Der Kopenhagener Polizist Martin Dahl kommt durch Zufall an einer Unfallstelle vorbei, an der Mutter und Tochter um ihr Leben ringen. Er setzt sofort einen Notruf ab, doch als die Rettungskräfte eintreffen sind er und das Mädchen verschwunden und es gibt nicht den kleinsten Hinweis darauf wo sie sein könnten. Kommissar Thomas Nyland mobilisiert alle Kräfte, um die Vermissten zu finden, doch die Suche gestaltet sich schwerer als gedacht, denn Mutter und Tochter benutzten falsche Namen...

„Im Licht des Bösen“ ist der zweite Band rund um Kommissar Thomas Nyland, der bereits einen mehr als persönlichen Fall lösen musste. Nun ist wieder einer seiner Kollegen involviert. Wird die Geschichte sich wiederholen? Nyland setzt alles daran, dass dies nicht geschieht, auch wenn er noch nicht genau weiß wie er an diesen Fall herangehen soll. Denn die beiden Unfallopfer scheinen keine Vergangenheit zu haben.

Dieser Band wartet bereits von Anfang an mit ordentlich viel Spannung auf, die sich immer weiter steigert. Als Leser erfährt man zwischenzeitlich mehr über das Verschwinden Dahls und des Mädchens, doch einen Hinweis auf ihren Verbleib gibt es dabei nicht. Vielmehr hofft man dadurch umso mehr, dass die Ermittlungen schneller laufen, da nie gewiss ist wieviel Zeit noch bleibt.
Der Sprachstil ist flüssig, so dass man dem Geschehen ohne Weiteres folgen kann und gleichzeitig mitten hinein gezogen wird. Es ist kaum möglich die Lektüre beiseite zu legen, da man unbedingt wissen möchte wie es weiter geht und ob es zu einem positiven Ende kommt oder ob es noch weitere Opfer geben wird.

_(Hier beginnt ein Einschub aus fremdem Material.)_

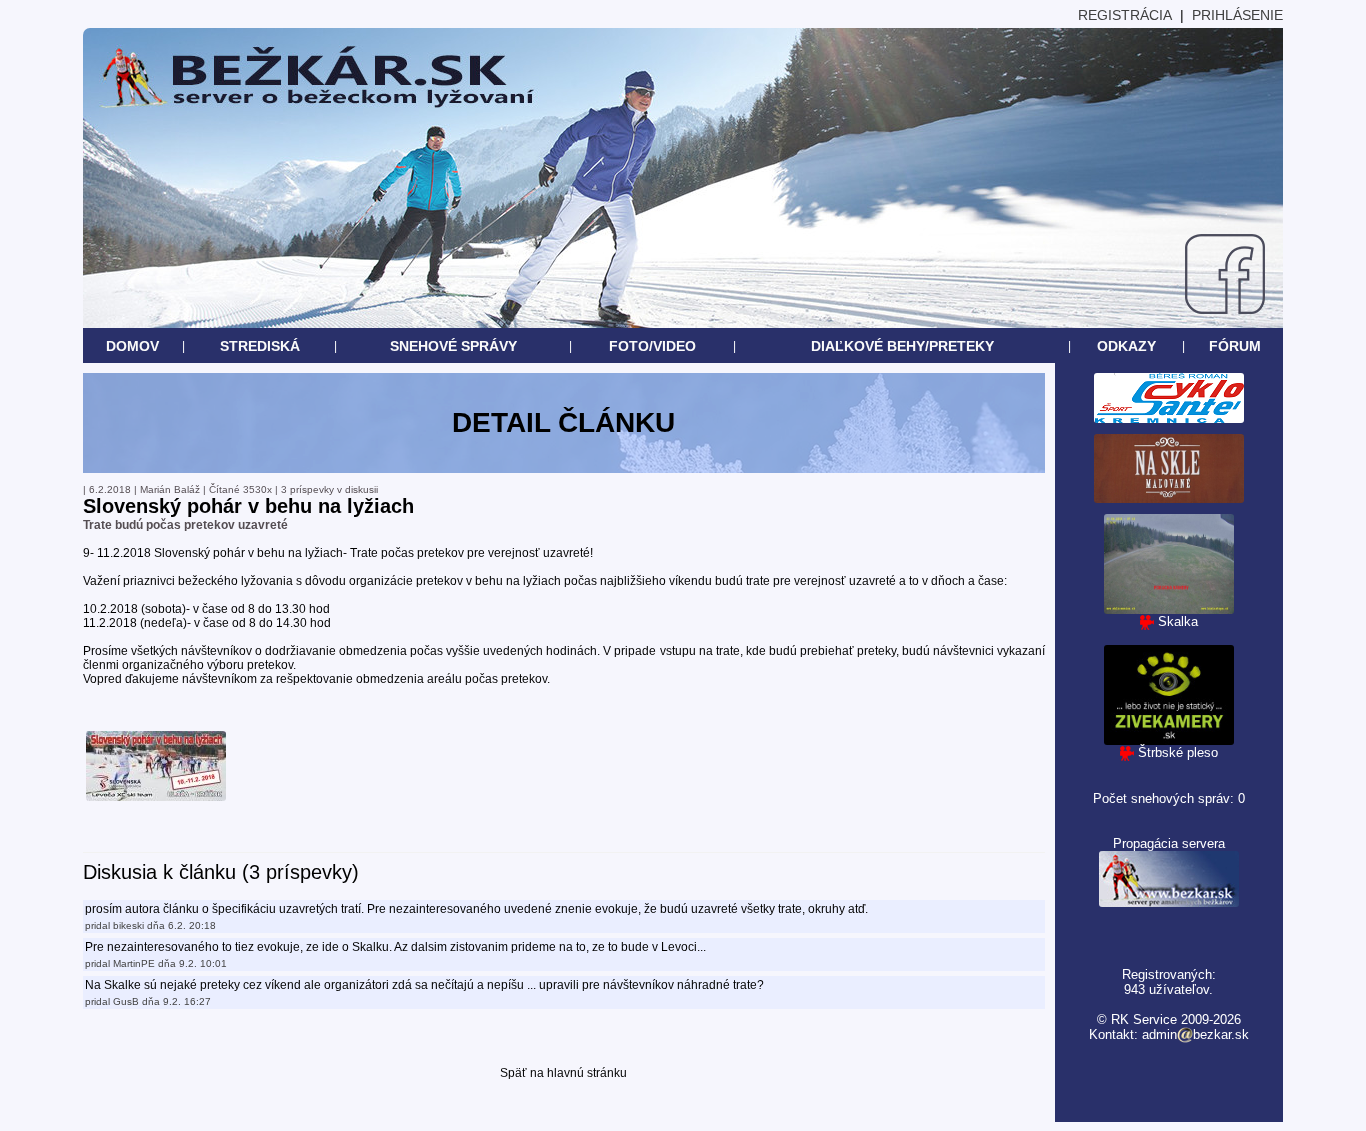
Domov (132, 346)
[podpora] (1169, 902)
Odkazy (1126, 346)
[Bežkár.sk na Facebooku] (1225, 309)
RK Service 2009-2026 (1176, 1019)
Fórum (1235, 346)
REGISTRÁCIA (1125, 15)
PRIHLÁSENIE (1237, 15)
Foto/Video (652, 346)
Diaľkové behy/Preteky (902, 346)
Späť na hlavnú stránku (563, 1073)
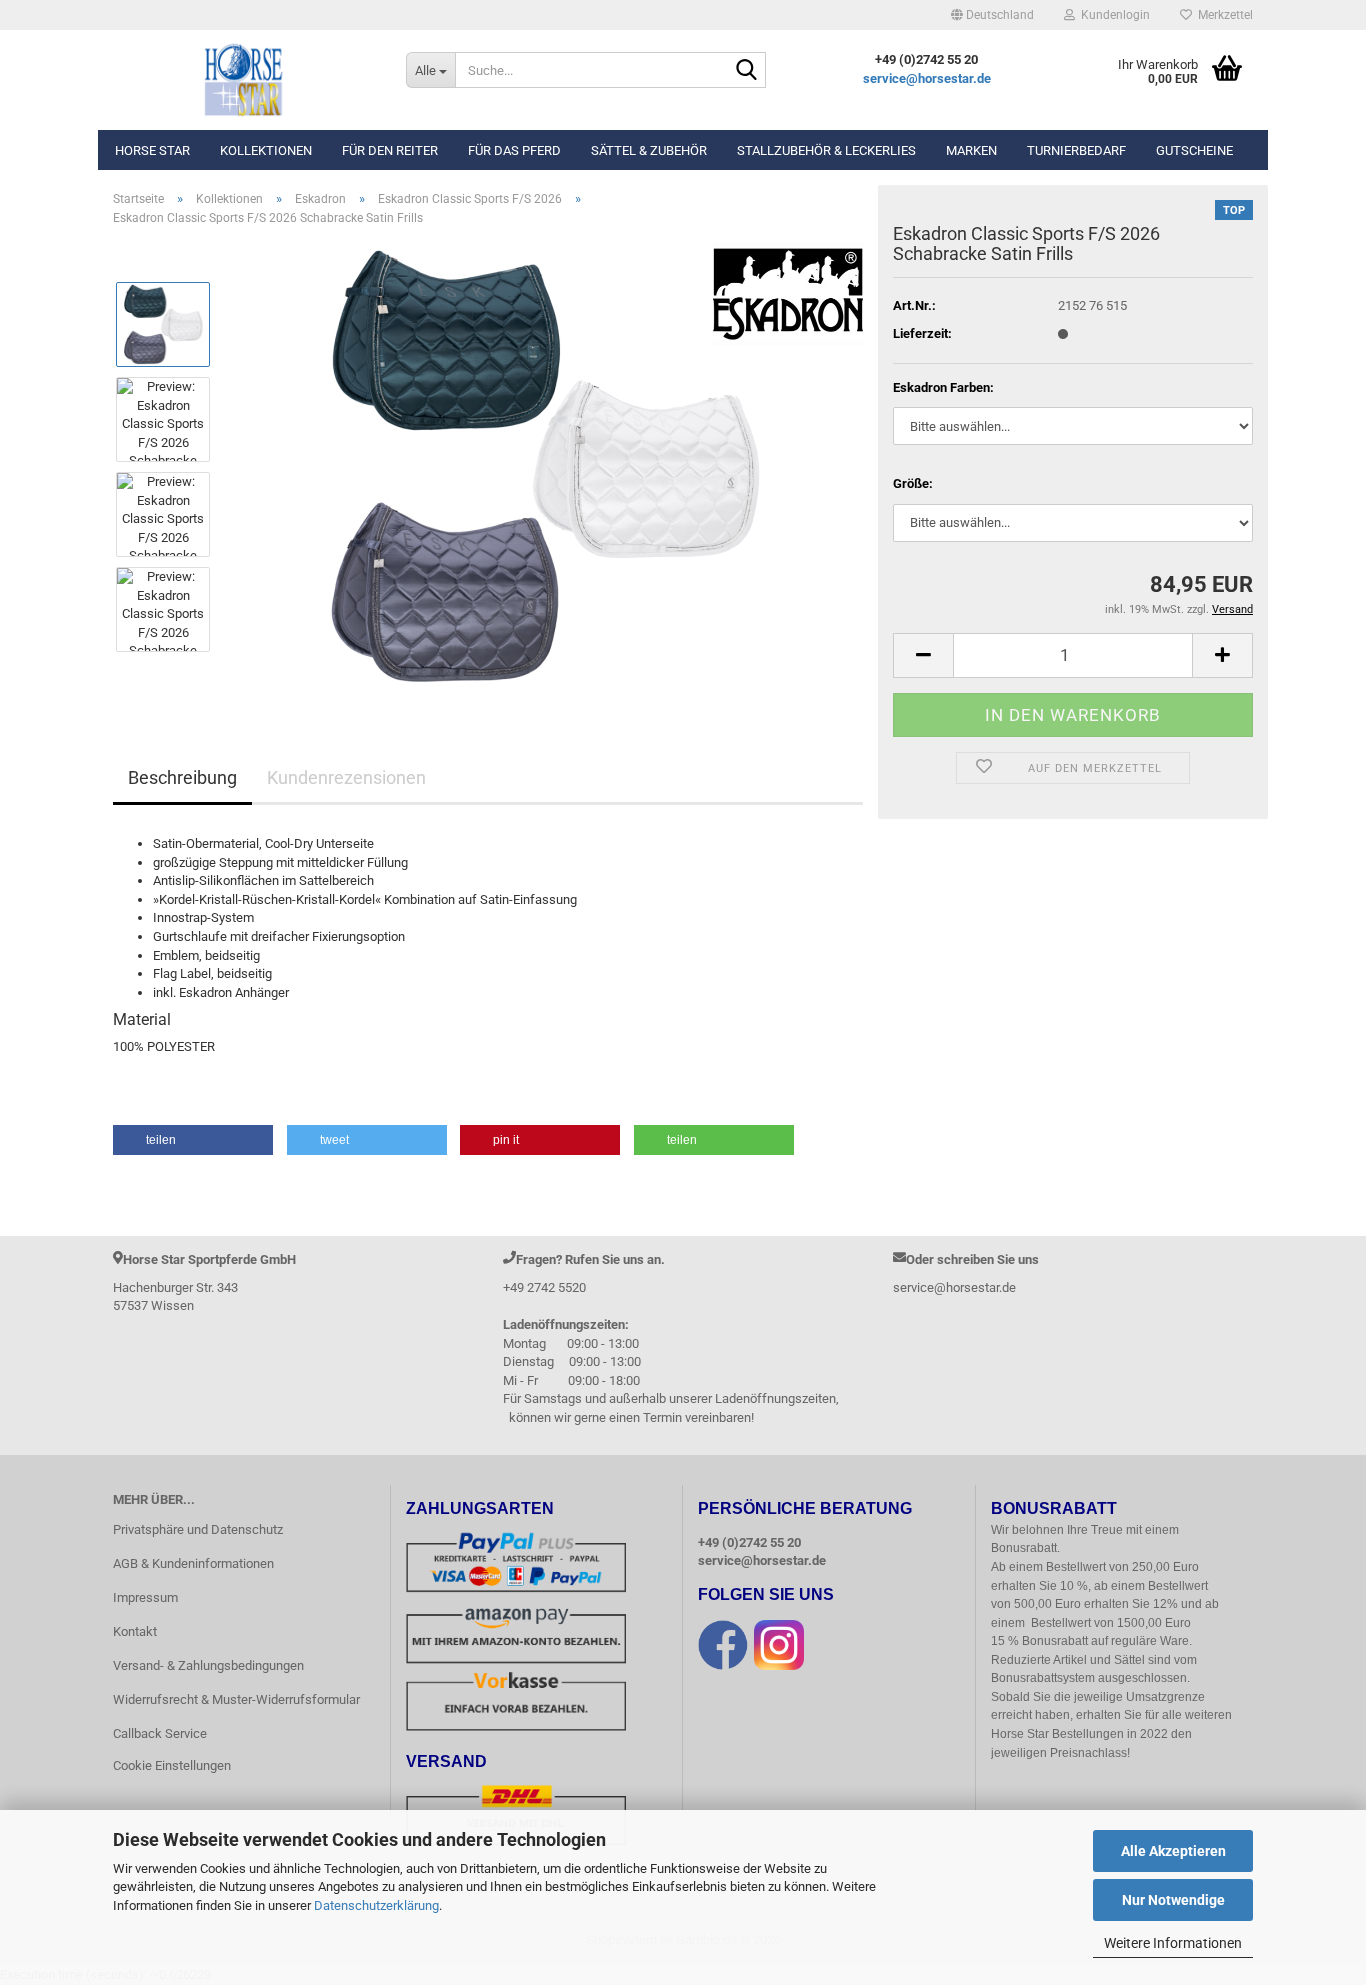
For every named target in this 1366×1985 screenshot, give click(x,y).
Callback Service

Inhaltlich ist der Band durchaus unabhängig von „Bis ans Ende ihrer Tage“ verständlich, da wichtige vorherige Ereignisse kurz aufgegriffen werden, um Hintergrundinformationen zu erhalten und um so manche Gedankengang der Protagonisten besser nachvollziehen zu können. Allerdings ist es für die Entwicklung vor allem der Hauptcharaktere schon sinnvoll, die gegebene Reihenfolge einzuhalten. Denn nachträglich den ersten Band zu lesen wäre vermutlich nicht mehr ganz so reizvoll wie vorher.

„Im Licht des Bösen“ zieht den Leser in seinen Bann und lässt ihn auch nach der Lektüre so schnell nicht mehr los. Die düstere Atmosphäre überträgt sich sofort und lichtet sich erst wieder, sobald auch etwas Durchblick im vorliegenden Fall zu finden ist. Glücklicherweise muss man gar nicht mehr so lange auf eine Fortsetzung warten, denn bereits im Januar soll der nächste Fall für Thomas Nyland erscheinen.